Eric Besson démissionne du Parti socialiste

Après avoir démissionné de son poste de secrétaire national à l’Economie, il a annoncé mercredi avoir « décidé de quitter le PS » après que ses suggestions sur « la campagne mal organisée et mal orientée » de la candidate Ségolène Royal n’ont pas été prises en compte mais aussi en raison « d’attaques personnelles indignes ».

« Je le dis à François Hollande mon interlocuteur privilégié, aux deux codirecteurs de campagne, je travaille, je donne des notes, je dis nous allons dans la mauvaise direction: je constate que les choses ne se sont pas faites ».

De plus, « la semaine dernière parce que j’étais en désaccord, j’ai voulu démissionner discrètement du secrétariat national », mais « le fait que je veuille simplement me mettre en retrait de la campagne présidentielle (…) a donné lieu à des attaques personnelles indignes de la vie politique, mais indignes particulièrement du parti auquel on appartient », a-t-il déploré.

M. Besson y déclare que « sont à l’origine directe » de son départ du PS « ceux qui ont cru devoir toucher » à sa vie privée en évoquant « de prétendues difficultés conjugales et familiales qui pouvaient expliquer (sa) supposée «déprime» ». Il met en cause à ce sujet des membres de l’entourage de la candidate socialiste à la présidentielle, Ségolène Royal.

Le député de la Drôme, qui « ne se représentera pas aux élections législatives », a assuré que son départ du PS « n’est pas un coup de tête » mais une décision réfléchie indépendante d’un éventuel désaccord sur le chiffrage du programme Royal.

Eric Besson a dénoncé « le rôle excessif de conseillers qui font la pluie et le beau temps, et qui arbitrent des choses pour lesquelles ils n’ont, à mon sens, ni compétence ni légitimité ».
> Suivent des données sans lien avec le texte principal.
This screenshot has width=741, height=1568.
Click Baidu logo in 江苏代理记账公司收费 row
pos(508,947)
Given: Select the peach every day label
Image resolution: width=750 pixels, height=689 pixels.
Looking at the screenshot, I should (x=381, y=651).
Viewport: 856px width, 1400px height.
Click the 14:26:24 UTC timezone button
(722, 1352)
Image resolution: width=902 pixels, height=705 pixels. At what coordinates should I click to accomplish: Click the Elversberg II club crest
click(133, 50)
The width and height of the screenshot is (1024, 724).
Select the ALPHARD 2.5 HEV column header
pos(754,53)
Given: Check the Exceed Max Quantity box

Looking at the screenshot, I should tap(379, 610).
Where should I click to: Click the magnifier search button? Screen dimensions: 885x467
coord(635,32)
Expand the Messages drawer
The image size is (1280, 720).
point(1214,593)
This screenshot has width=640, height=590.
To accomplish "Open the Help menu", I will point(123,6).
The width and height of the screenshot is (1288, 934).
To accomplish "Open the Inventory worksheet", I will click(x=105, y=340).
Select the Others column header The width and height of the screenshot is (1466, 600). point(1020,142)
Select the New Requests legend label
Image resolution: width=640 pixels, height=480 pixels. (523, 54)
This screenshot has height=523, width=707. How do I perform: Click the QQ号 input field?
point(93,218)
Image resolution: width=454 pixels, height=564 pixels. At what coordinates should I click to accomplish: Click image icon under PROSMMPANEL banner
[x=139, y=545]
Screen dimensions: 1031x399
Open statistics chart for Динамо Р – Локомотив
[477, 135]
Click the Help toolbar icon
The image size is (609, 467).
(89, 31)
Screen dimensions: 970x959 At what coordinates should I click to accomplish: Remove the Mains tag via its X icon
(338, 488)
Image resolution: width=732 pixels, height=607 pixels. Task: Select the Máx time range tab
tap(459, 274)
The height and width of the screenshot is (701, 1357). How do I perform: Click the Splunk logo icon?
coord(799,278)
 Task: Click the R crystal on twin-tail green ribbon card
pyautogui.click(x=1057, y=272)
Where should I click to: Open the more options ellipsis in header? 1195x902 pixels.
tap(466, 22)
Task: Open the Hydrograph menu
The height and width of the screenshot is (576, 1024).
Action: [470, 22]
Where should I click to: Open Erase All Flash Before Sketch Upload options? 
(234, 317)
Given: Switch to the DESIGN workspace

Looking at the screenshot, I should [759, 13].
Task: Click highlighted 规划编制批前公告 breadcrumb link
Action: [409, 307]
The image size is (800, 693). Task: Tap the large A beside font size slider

« Je ne comprends pas qu’un grand parti comme le PS et sa candidate puissent être sur des questions-clé à ce degré-là d’amateurisme », a-t-il fustigé.

Et de prévenir que si la gauche perd, lui aura « essayé de faire ce qu’il trouvait juste ».

Mais Eric Besson « n’arrête pas la vie politique » et « a toujours l’intention de m’exprimer en politique » sur « des questions essentielles pour l’avenir de notre pays ».